Love sucks. Happy Valentines Day.

Glowworm said...

That horror host is hilarious--especially at the end of the second story scolding us for throwing up on his nice clean floor. XD!

The stories are fun, however, I have a bit of a feeling that they've been done before with slightly different skins. The first story, I think was done earlier in one of the Atlas horror comics--but I can't quite recall which one or the title. I'm not entirely certain if the couple in question were also cheating on their spouses too (although I think that was the case), but it basically ends the same way. The couple has rotted away while everything else around them in the carnival remains the same.

The second story is a well-loved premise with the script done usually by the same writer--Carl Wessler. (Although I'm uncertain if he's behind this one too) that I actually first experienced through this exact story. However, there's also the 1953 issue of Atlas' Suspense #27 that features the story "If" (featured previously on your blog) in which the girl in question and her mother are vampires with a werewolf stepfather--but our hero never meets her because he gets run over by a truck. A year after, a variant of this tale was done in EC's Haunt of Fear #25 in which the family are ghouls in "Out Cold!" Finally, there was a variant in Atlas Wold of Fantasy #2 in 1956 also called "If!" except that due to the comics code by that point, the girl and her family are aliens rather than monsters, and the main character still ends up meeting her in the end rather than the rather amusing death accident ending--which make me laugh every time no matter what variant of the story. My source:http://seductionofdainnocent.blogspot.com/2016/02/tell-tale-of-terror-thrice-suspense-if.html

JMR777 said...

You beat me to the punch, Glowworm2. I was digging through THOIA archives to find the tale "IF"

Here is the web address-

https://thehorrorsofitall.blogspot.com/2008/08/if.html

It seems publishers/writers/artists would borrow/copy/swipe from one another with a few cosmetic changes here and there to fill the pages for monster kids to buy.

If nothing else, going through THOIA archives makes me appreciate all, and I do mean ALL Karswell has done to make this the top horror blog on the web.

Thank you Karswell!

nutsilica.blogspot.com said...

Nice art Carl Burgos!

Mr. Cavin said...

I've never seen Carl Burgos do the CrafTint thing before. This stuff is super. And a Werewolf Sunday tale to boot! I think the best work here is that first page of a Shriek in the Night. That page is so good it would seem right at home in any EC Picto-Fiction mag.

JBM said...

For me, these two scream "Mad Magazine". Is it just the black and white tones? The lettering? Favorite bit is the look on Mabel's face page three panel five. Fun fun fun! Thank you Mr. K.

Brian Barnes said...

Everybody has already gone over the lifts here, so let's focus on the art.

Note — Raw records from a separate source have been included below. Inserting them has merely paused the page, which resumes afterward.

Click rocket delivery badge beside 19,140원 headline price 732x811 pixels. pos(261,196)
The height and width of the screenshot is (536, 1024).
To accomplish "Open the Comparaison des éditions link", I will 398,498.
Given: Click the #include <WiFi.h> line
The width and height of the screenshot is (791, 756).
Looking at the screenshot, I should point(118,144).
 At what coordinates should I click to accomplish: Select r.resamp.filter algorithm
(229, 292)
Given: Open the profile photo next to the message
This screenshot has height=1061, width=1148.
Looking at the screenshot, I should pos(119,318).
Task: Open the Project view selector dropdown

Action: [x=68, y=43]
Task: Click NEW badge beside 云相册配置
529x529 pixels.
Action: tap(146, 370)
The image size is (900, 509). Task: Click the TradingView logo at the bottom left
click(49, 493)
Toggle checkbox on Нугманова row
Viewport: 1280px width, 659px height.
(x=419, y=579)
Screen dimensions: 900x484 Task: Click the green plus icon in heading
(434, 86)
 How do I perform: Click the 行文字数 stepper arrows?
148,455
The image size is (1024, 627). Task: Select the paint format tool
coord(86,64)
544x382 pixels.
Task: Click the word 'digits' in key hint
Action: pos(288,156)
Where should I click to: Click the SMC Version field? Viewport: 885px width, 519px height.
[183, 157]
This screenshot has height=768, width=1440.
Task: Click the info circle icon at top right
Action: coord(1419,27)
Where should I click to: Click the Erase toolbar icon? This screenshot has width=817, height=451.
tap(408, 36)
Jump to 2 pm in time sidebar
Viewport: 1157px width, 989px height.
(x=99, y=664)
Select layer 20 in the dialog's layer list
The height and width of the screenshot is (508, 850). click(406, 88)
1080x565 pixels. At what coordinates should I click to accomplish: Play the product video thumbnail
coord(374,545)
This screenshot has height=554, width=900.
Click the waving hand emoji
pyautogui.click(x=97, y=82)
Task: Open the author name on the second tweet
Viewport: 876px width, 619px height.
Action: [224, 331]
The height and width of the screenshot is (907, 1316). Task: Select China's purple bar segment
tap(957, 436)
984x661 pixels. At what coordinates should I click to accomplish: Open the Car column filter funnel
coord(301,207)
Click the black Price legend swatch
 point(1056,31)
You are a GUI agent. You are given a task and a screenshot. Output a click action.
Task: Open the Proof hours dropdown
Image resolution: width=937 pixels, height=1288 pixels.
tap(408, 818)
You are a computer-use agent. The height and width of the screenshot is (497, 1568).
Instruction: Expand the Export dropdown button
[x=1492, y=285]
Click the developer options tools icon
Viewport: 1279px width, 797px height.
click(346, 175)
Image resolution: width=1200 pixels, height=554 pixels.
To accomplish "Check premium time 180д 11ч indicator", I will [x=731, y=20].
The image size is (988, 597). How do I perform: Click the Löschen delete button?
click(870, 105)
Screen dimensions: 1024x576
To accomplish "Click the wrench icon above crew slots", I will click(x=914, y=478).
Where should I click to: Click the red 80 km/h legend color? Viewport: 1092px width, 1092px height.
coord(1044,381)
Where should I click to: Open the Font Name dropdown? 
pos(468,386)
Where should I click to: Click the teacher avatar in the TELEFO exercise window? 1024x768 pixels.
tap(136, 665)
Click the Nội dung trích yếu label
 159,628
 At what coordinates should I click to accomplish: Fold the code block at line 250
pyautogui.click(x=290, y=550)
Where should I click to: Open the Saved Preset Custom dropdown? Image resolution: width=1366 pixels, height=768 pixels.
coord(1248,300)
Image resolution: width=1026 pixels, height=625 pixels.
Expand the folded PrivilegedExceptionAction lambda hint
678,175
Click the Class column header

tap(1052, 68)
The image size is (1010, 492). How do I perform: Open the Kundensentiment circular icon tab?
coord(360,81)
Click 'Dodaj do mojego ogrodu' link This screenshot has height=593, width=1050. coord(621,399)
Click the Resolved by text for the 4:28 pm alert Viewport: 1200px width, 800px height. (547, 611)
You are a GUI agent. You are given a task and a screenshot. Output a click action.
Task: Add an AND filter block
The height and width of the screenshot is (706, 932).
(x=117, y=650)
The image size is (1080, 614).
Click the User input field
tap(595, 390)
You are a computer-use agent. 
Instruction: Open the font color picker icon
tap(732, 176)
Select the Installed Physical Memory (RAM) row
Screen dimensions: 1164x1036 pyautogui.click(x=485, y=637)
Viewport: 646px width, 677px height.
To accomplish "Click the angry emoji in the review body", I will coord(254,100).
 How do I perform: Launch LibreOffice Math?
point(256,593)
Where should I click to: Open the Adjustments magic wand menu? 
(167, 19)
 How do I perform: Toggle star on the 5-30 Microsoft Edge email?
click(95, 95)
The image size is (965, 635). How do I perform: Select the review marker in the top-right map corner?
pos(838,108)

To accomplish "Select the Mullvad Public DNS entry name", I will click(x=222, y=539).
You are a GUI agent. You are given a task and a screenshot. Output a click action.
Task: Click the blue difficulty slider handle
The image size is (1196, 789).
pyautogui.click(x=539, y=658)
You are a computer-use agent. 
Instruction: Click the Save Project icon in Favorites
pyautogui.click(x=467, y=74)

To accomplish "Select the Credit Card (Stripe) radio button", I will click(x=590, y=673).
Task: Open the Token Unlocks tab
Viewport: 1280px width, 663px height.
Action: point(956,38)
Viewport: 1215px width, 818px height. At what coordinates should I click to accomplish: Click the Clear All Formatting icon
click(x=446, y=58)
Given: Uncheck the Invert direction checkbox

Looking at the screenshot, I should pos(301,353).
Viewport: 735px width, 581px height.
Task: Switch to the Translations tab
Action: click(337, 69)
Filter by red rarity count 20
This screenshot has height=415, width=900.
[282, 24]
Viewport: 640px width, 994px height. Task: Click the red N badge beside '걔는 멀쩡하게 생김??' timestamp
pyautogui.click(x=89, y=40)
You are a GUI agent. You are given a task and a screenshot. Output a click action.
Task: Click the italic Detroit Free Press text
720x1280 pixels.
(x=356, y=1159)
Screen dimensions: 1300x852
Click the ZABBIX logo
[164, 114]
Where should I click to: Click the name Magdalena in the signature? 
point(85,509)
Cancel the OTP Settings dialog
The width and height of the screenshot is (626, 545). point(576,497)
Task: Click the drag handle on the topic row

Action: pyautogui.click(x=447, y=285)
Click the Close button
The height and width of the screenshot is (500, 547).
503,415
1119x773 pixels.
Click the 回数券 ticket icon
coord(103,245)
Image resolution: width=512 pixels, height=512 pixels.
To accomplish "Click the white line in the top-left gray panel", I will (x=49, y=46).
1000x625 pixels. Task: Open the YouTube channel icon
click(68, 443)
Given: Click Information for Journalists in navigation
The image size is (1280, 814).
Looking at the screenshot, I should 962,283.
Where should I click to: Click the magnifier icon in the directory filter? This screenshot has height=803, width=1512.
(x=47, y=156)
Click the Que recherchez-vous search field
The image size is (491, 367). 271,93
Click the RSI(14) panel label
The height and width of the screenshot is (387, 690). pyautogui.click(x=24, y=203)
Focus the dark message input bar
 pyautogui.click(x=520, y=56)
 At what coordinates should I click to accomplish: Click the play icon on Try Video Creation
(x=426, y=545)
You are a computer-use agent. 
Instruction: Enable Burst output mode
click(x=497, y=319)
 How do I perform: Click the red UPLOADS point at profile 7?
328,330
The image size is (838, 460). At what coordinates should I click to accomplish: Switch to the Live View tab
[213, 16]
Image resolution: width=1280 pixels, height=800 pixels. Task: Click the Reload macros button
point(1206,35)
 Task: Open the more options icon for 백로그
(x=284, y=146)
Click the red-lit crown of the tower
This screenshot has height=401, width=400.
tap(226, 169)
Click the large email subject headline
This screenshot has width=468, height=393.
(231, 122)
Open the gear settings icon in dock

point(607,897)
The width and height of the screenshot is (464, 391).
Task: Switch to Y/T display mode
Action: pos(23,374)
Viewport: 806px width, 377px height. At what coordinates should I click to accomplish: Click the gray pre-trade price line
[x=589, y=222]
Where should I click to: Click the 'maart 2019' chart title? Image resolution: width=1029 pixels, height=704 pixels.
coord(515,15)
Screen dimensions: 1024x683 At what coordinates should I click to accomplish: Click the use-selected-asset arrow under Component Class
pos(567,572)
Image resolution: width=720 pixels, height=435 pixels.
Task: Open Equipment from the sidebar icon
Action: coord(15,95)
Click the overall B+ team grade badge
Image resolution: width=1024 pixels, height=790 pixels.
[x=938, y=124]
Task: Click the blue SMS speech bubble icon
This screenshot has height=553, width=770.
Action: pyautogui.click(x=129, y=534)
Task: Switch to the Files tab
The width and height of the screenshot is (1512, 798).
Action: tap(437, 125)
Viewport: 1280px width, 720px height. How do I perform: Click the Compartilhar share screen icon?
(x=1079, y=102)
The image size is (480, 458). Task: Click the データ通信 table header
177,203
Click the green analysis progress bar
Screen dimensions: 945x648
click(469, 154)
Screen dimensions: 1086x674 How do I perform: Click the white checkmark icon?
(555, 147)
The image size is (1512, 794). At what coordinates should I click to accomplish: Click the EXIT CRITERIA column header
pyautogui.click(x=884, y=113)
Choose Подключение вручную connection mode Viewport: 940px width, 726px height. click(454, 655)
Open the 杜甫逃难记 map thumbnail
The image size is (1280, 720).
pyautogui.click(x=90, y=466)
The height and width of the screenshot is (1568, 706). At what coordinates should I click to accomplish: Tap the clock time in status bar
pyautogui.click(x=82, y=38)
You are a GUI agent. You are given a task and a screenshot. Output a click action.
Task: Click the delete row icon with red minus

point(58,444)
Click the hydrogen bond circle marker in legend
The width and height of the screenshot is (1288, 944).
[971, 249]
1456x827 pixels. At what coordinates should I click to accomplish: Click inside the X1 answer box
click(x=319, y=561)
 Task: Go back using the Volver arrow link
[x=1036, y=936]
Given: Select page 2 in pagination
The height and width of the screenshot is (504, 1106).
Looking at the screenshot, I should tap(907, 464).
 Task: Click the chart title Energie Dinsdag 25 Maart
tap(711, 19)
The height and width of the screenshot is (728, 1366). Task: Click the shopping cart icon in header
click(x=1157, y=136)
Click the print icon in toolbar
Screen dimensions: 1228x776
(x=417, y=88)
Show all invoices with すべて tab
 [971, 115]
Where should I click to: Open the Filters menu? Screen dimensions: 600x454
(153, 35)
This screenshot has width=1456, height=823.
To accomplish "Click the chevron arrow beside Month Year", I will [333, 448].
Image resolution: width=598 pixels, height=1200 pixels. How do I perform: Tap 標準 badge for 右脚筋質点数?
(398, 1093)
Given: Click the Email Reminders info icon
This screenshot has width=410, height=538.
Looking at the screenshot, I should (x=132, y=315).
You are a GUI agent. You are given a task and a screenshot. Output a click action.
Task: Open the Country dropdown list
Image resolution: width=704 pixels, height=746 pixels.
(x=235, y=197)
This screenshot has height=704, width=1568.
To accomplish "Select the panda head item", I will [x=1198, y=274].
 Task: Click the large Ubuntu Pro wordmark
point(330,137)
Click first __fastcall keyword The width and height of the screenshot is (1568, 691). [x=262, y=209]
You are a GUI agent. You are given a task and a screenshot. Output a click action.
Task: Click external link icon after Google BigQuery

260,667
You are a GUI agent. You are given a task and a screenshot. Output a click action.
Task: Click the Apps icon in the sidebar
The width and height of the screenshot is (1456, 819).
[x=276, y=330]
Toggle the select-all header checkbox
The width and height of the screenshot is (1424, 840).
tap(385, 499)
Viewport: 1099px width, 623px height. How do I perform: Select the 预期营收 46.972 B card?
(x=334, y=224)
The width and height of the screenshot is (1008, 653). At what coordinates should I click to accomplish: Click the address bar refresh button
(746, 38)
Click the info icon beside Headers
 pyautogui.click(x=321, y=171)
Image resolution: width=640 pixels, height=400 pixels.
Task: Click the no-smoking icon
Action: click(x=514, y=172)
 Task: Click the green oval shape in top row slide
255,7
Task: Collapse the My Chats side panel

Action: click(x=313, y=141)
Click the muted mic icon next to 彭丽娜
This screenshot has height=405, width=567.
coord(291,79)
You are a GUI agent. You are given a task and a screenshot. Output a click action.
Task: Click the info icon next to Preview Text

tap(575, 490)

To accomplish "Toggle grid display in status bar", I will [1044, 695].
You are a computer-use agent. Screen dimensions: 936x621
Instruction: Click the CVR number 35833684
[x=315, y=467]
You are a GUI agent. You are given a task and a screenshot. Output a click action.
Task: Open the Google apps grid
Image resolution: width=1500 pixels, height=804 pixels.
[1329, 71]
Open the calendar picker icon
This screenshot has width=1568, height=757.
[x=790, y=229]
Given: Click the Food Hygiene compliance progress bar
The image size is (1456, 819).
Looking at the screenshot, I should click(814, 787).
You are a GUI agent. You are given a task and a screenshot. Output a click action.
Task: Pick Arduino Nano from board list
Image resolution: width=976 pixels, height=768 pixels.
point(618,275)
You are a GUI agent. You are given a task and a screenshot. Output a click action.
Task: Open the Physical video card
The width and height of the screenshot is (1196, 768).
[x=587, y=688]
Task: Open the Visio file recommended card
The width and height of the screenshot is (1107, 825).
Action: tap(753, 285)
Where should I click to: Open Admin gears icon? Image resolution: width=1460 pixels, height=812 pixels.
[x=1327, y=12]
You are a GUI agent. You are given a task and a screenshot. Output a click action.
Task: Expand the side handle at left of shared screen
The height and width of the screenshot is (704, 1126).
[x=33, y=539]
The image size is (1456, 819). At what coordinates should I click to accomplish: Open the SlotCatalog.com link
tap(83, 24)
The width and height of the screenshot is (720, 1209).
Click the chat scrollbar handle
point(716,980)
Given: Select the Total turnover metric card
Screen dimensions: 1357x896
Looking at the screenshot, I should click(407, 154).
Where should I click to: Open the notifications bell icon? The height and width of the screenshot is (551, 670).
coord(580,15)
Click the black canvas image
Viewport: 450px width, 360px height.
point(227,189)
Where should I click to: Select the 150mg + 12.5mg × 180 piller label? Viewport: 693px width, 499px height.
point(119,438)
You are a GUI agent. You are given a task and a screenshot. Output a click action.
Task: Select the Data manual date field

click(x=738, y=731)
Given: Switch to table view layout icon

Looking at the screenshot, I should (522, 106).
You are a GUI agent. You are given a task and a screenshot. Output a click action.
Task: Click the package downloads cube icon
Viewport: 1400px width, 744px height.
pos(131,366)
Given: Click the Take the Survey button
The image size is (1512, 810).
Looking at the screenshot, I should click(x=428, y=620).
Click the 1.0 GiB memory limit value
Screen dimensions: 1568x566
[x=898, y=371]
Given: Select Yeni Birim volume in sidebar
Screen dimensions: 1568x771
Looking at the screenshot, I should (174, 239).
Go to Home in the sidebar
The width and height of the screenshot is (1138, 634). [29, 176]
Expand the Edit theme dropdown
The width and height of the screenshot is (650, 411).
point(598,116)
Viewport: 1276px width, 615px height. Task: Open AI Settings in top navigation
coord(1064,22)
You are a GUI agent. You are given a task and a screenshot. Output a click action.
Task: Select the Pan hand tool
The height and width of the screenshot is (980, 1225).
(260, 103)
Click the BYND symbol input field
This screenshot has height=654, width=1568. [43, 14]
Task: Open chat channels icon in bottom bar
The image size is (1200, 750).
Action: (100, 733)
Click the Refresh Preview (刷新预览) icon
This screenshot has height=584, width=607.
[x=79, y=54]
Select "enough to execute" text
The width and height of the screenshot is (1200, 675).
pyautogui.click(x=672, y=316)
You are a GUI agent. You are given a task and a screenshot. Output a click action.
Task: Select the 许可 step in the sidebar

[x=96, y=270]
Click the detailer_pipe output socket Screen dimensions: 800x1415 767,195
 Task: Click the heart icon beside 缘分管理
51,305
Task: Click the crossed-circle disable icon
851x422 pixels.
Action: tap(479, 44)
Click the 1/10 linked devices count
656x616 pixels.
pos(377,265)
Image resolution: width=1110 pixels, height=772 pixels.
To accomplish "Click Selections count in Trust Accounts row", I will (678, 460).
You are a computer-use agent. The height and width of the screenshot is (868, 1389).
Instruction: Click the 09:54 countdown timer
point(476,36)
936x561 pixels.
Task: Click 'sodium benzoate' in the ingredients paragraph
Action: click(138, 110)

I love that cover, though the composition is a bit bizarre. It's super pulpy (who knows if it was lifted itself) and I like the mask and monster face. The whole thing has a great look regardless of the space of the figures.

For the MAD look -- it looks more like Cracked to me but yeah, I see it too.

I like our horror host! For the comic panel, I love the monster, especially the way it's posed.

Not much in the form of monsters and gore in these tales, but I really like the last couple panels in the werewolf tale. Well paced.

Also, if a women doesn't want to see you after dark and then finally invites you into her home and it's the Munster's house? Leave. Immediately!

Guy Callaway said...

'I love that cover, though the composition is a bit bizarre. It's super pulpy (who knows if it was lifted itself)....'

Though not based off a still, it's a swipe from an iconic moment in the 1925 'Phantom Of The Opera'.